トップ国際朝鮮半島〝帰ってきた大統領〟尹錫悦氏の任務

〝帰ってきた大統領〟尹錫悦氏の任務

【ポイント解説】早くも尹氏に引導を渡す

弾劾が認められ、尹錫悦大統領は罷免されるとの見通しの下で、その後のことを黄政美編集人は書いている。憂慮の根拠は、国民の大多数が認めた8年前の朴槿恵大統領弾劾の時とは違って、弾劾反対世論と大統領支持が格段に大きいことだ。もし与党や尹支持者が弾劾容認に激しく反発すれば「流血暴力事態」もあり得ると見ている。

これが大袈裟(げさ)、杞憂(きゆう)であれば、それに越したことはない。尹氏も「節制された対応」を側近に求めている。しかし閣僚や検事などへの弾劾を乱発して政府をストップさせ、大統領を追い込んだ“野党の仕打ち”に怒り心頭の尹岩盤支持者たちが大人しく結果に承服するとは限らない。まして洪準杓大邱市長のように「戦争だ」と要らぬ燃料を投下する人まで現れるから、心配は尽きないわけだ。

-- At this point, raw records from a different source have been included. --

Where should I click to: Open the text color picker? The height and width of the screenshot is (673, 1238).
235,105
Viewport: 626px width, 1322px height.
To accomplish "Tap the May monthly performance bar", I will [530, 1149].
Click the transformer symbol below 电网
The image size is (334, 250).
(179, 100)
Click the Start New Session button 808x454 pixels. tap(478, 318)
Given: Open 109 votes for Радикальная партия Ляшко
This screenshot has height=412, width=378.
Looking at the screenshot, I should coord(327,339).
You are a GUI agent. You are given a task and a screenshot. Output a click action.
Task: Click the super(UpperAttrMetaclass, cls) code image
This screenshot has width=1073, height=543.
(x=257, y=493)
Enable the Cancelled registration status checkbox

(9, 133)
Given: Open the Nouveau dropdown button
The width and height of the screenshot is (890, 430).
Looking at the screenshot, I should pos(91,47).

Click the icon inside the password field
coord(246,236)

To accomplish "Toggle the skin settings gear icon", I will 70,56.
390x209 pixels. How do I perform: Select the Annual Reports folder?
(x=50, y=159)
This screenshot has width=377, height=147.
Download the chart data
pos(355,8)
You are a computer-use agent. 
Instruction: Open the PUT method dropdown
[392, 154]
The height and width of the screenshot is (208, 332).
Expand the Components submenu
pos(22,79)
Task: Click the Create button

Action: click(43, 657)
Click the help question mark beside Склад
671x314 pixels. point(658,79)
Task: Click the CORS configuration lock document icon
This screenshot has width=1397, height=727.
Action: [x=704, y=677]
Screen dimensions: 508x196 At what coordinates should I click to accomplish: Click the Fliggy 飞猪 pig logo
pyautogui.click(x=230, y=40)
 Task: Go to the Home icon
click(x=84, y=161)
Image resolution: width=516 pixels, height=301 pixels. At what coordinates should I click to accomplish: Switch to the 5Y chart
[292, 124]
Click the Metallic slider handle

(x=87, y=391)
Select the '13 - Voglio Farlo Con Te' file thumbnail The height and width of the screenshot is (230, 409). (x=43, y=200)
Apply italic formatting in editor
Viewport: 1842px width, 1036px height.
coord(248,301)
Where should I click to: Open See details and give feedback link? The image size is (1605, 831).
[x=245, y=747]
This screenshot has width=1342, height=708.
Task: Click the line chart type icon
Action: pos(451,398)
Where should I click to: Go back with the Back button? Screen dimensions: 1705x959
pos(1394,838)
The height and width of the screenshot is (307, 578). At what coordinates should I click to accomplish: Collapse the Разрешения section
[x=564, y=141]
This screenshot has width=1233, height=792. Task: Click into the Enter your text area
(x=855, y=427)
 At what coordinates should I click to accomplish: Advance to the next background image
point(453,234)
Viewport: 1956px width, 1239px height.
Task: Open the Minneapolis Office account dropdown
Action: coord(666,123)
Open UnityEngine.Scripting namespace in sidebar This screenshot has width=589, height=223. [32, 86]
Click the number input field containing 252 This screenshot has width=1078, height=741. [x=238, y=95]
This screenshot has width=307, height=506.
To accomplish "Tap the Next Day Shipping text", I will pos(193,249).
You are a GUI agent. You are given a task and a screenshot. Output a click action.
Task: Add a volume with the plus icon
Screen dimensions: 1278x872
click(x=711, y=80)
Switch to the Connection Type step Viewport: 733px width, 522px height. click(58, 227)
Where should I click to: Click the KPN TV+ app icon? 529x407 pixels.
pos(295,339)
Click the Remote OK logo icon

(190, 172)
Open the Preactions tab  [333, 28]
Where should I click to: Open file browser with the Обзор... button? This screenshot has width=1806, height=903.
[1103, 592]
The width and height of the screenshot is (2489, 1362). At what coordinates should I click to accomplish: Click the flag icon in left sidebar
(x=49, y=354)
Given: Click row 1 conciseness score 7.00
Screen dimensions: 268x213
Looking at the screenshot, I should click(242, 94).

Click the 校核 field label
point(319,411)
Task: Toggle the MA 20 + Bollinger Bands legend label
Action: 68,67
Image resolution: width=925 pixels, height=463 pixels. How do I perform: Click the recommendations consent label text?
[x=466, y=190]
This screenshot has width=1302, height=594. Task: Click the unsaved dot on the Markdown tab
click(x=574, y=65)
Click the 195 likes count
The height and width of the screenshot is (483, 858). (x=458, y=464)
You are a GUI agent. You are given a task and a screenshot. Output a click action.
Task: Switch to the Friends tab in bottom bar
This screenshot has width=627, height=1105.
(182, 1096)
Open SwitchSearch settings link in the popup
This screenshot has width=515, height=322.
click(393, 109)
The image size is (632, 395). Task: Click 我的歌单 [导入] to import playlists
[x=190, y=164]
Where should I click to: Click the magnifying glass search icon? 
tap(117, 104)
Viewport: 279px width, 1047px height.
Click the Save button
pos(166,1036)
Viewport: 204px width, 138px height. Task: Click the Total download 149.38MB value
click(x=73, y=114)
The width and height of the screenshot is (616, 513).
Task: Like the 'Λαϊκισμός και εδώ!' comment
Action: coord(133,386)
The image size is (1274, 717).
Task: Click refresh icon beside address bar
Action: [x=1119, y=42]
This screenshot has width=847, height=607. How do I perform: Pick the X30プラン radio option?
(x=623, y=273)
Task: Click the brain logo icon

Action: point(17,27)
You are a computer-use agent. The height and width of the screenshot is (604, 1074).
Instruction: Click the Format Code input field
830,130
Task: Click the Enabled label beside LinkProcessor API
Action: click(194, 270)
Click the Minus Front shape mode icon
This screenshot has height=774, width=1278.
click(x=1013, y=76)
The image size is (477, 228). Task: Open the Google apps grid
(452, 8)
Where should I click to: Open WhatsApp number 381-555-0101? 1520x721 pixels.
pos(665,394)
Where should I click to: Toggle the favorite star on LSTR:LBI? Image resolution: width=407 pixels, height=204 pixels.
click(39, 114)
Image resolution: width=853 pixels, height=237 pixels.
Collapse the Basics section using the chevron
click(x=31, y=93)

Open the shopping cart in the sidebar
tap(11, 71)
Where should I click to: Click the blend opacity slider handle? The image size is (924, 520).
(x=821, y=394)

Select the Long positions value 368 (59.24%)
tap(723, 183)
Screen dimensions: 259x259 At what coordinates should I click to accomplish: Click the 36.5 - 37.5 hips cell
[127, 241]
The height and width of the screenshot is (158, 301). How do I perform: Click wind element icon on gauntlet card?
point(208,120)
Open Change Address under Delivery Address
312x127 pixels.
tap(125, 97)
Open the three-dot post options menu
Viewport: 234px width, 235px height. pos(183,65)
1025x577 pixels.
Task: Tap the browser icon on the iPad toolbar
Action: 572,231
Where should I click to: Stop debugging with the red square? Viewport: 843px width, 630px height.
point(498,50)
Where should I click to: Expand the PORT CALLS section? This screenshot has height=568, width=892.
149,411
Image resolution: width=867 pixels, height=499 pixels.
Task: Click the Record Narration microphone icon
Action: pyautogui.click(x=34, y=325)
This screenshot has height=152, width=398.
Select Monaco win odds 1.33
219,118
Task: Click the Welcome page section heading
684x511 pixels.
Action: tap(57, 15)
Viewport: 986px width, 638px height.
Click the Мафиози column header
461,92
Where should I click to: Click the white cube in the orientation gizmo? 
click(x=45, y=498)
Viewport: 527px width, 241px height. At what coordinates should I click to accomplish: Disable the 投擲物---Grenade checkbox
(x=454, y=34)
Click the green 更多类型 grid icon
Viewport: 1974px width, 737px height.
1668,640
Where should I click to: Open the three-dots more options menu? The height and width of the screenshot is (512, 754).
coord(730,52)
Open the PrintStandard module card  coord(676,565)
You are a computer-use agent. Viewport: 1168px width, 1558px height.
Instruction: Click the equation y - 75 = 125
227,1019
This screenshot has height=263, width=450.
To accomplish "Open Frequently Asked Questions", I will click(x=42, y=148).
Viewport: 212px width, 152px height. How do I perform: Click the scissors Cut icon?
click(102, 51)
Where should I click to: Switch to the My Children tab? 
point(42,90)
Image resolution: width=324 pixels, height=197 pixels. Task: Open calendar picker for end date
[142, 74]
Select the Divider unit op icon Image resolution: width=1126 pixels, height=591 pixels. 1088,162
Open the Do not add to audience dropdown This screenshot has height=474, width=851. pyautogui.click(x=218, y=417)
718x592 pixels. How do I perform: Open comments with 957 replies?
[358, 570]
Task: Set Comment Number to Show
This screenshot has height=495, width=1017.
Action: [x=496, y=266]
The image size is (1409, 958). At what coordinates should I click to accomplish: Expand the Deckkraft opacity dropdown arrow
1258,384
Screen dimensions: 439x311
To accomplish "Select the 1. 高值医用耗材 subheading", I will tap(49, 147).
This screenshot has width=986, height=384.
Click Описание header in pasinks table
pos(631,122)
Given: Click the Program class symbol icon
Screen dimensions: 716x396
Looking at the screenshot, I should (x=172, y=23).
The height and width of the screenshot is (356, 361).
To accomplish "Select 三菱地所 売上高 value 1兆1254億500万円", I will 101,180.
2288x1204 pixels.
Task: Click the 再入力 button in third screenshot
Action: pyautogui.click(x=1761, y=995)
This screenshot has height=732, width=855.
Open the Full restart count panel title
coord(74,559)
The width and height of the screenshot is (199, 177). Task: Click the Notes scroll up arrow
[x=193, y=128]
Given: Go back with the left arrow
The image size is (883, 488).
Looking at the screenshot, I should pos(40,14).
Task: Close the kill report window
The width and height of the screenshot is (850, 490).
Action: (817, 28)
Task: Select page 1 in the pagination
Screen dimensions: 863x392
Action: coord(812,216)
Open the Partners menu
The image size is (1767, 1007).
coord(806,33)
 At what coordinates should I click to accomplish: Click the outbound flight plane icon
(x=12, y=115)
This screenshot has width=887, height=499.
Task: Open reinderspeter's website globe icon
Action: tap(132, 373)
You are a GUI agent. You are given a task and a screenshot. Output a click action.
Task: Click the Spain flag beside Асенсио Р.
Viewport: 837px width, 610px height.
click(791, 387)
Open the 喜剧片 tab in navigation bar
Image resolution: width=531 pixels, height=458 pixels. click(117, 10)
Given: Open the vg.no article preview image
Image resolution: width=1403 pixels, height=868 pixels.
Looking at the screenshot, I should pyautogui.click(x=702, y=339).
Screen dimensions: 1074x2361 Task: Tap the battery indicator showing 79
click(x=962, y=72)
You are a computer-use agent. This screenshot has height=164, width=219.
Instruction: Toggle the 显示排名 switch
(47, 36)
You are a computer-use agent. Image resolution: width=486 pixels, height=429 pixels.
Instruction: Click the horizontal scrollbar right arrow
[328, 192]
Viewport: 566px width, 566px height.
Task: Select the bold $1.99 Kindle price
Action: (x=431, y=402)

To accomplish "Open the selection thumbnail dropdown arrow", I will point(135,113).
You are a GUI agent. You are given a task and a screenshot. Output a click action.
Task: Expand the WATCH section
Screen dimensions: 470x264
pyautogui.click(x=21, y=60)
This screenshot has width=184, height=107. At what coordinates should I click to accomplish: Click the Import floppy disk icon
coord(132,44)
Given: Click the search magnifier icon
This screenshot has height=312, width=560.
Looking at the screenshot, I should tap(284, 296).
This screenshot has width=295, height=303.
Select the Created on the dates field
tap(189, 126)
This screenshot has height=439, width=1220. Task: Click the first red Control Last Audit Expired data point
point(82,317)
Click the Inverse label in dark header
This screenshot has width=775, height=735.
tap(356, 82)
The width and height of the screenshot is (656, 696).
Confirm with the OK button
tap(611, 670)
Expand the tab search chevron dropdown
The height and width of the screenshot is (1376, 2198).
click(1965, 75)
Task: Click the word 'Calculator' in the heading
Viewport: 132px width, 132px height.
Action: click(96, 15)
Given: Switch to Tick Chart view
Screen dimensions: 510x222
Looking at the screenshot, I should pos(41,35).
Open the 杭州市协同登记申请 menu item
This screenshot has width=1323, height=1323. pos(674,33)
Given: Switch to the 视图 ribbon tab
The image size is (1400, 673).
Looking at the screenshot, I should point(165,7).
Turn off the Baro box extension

一方、野党にもより強い抑制が求められる。釈放を決めた検察総長を「国民の裏切り者」と糾弾し、いまや“お家芸”となった弾劾までちらつかせているが、保守派に怒りのマグマをためさせるだけだ。

保守と左派が互いの間に掘った溝は深い。これを埋めるには建国の緒から解かねばならないが、歴史論争に結論は出ない。両者の目には外患など目に入らず、国が軋(きし)む音さえ聞こえない。内部抗争に明け暮れた挙げ句、国が滅びた歴史を顧みるべきだろう。尹大統領に最後の仕事があるとすれば「最後まで戦う」ではないことだけは確かだ。(岩崎 哲)

spot_img

人気記事

新着記事

TOP記事(全期間)

Google Translate »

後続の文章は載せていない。